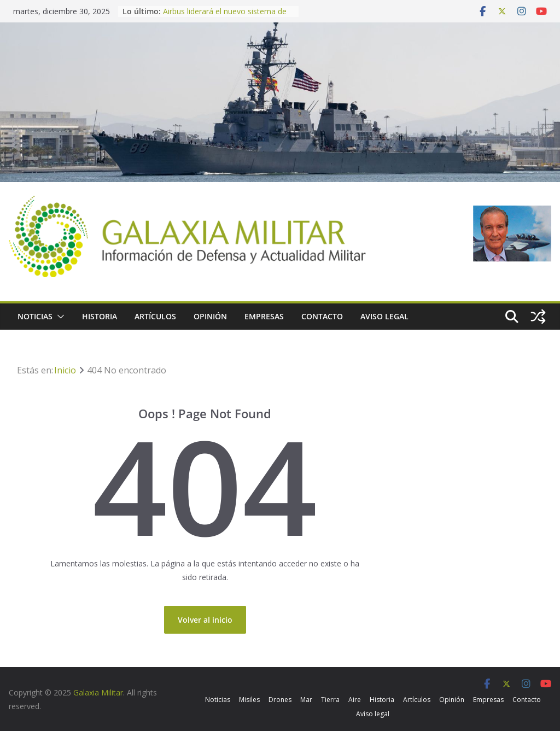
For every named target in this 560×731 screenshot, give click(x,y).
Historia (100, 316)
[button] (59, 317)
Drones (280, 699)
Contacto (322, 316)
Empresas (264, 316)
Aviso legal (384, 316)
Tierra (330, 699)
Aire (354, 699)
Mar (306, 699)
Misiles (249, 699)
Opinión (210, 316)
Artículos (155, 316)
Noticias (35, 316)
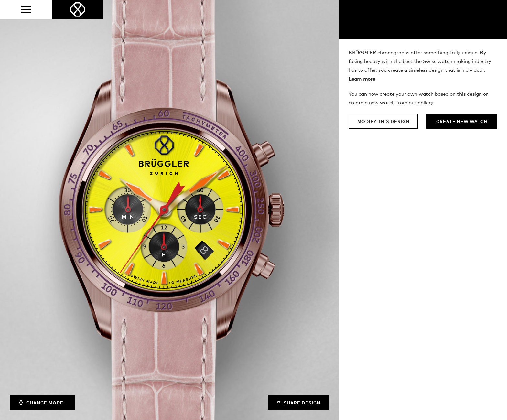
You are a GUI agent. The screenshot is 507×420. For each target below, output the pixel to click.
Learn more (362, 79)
------------------------------------------------
▸ **Exercise brief**
Reproduce these lines word for word, but leave the pictures out of your answer.

▸ **Correct result**
For every named target in this 560×731 screenshot, give click(x,y).
Historia (100, 316)
[button] (59, 317)
Drones (280, 699)
Contacto (322, 316)
Empresas (264, 316)
Aviso legal (384, 316)
Tierra (330, 699)
Aire (354, 699)
Mar (306, 699)
Misiles (249, 699)
Opinión (210, 316)
Artículos (155, 316)
Noticias (35, 316)
You are a GUI agent. The screenshot is 507×420. For each target below, output the pixel to click.
Learn more (362, 79)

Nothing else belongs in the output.